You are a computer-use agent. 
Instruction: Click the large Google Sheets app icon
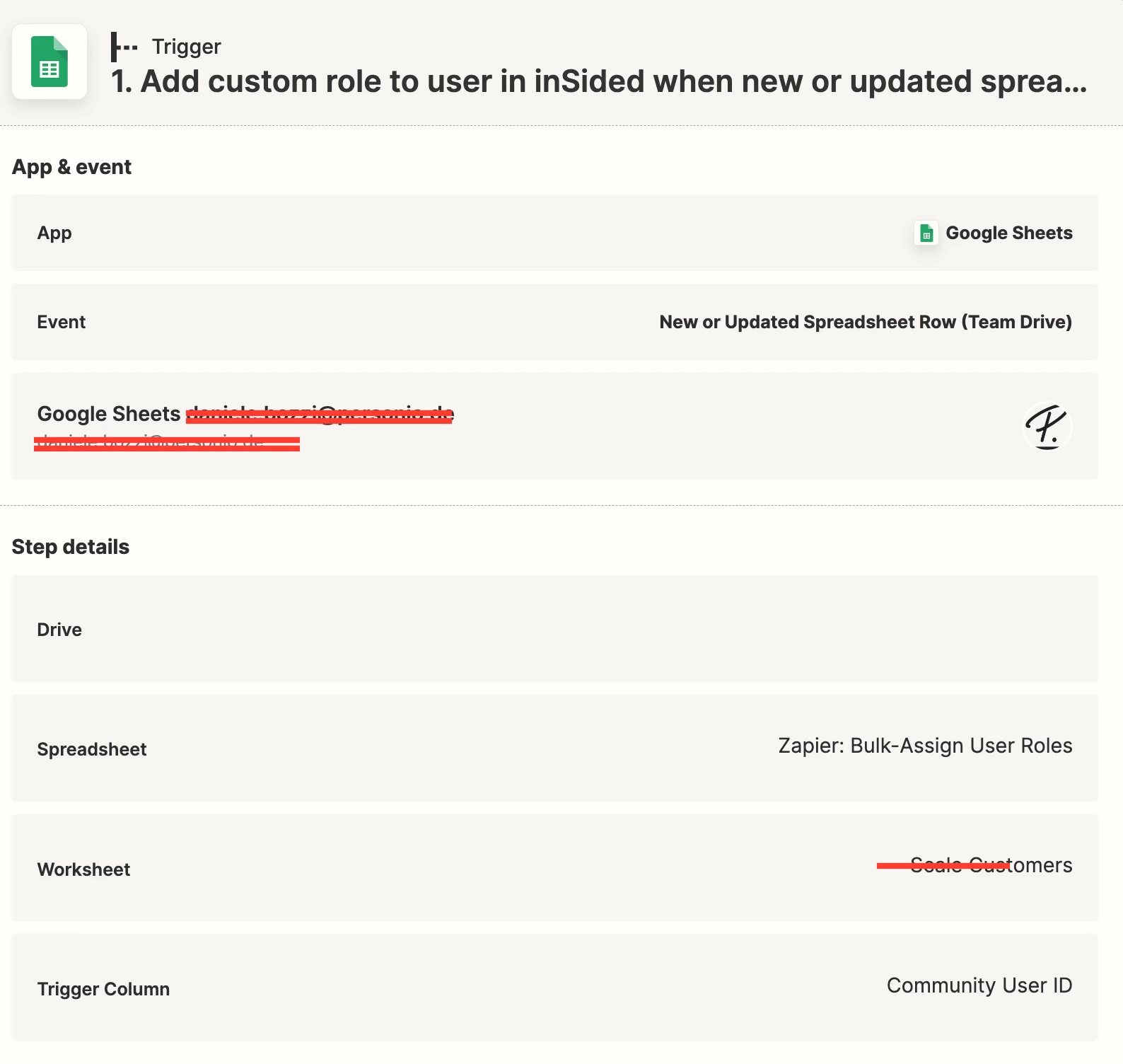pos(50,62)
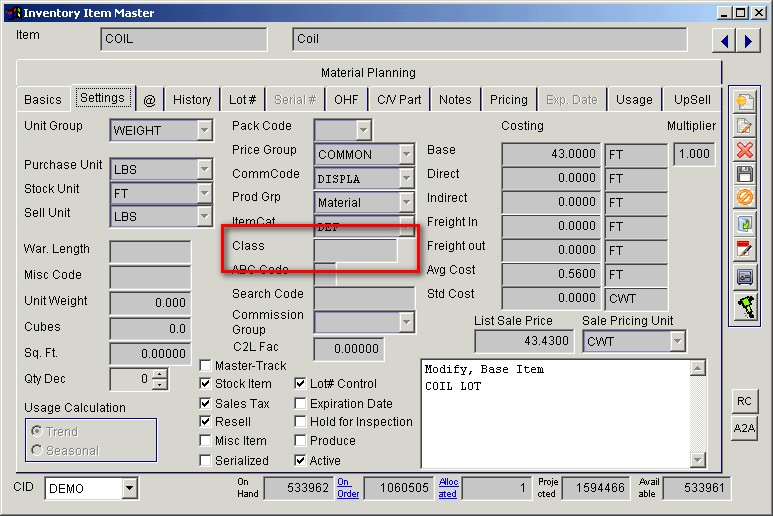Screen dimensions: 773x516
Task: Go to next item with right arrow
Action: click(747, 40)
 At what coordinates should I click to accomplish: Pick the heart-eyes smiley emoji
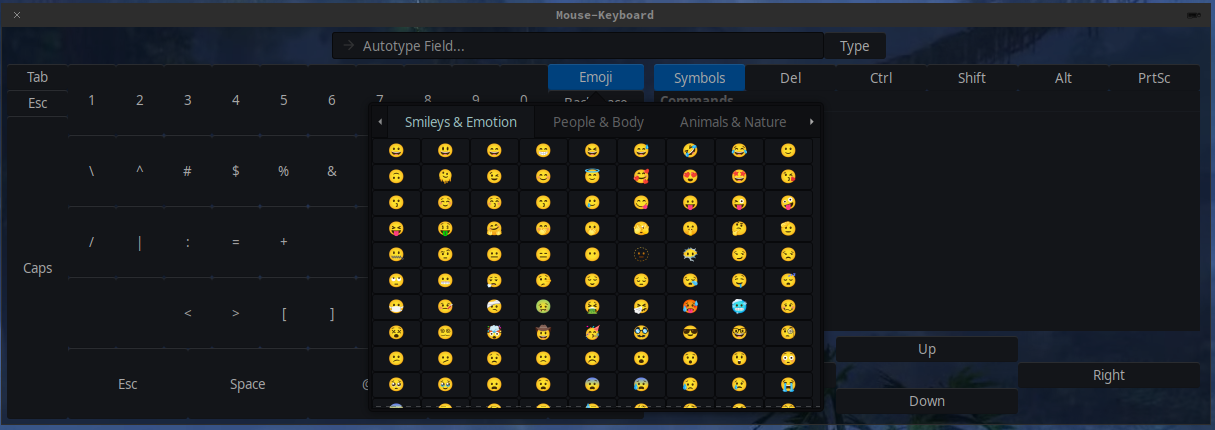pyautogui.click(x=691, y=176)
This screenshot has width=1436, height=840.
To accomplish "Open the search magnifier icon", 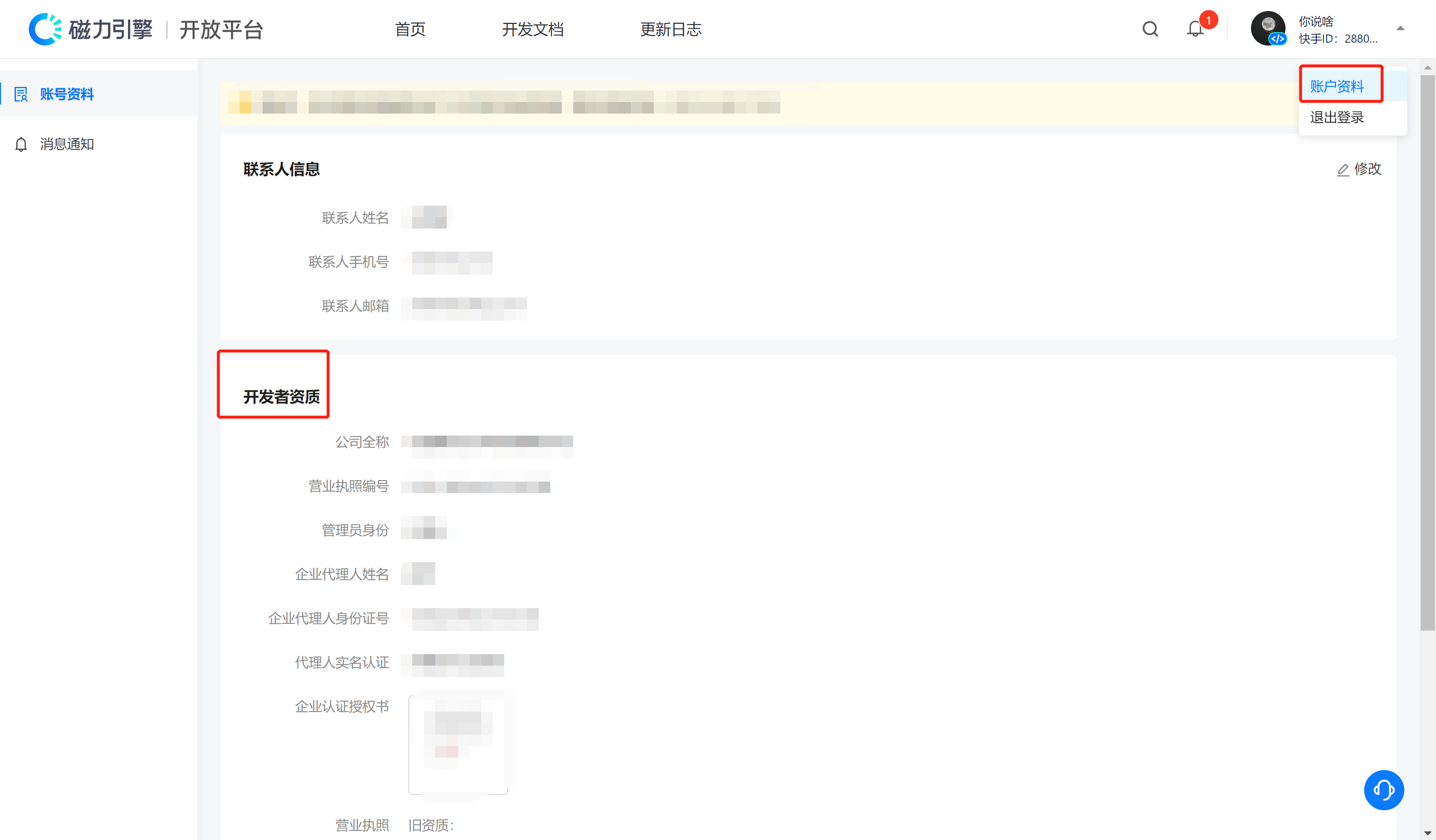I will (1150, 29).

=======

TASK REQUIREMENTS -> Convert the stretch of the listing from its start through the line containing "pyautogui.click(x=691, y=176)" into a numbered list, omitting any blank lines and leaving out the pictures.

SOLUTION ->
1. You are a computer-use agent. 
2. Instruction: Click the large Google Sheets app icon
3. pos(50,62)
4. Screen dimensions: 773x516
5. Task: Go to next item with right arrow
6. Action: click(747, 40)
7.  At what coordinates should I click to accomplish: Pick the heart-eyes smiley emoji
8. pyautogui.click(x=691, y=176)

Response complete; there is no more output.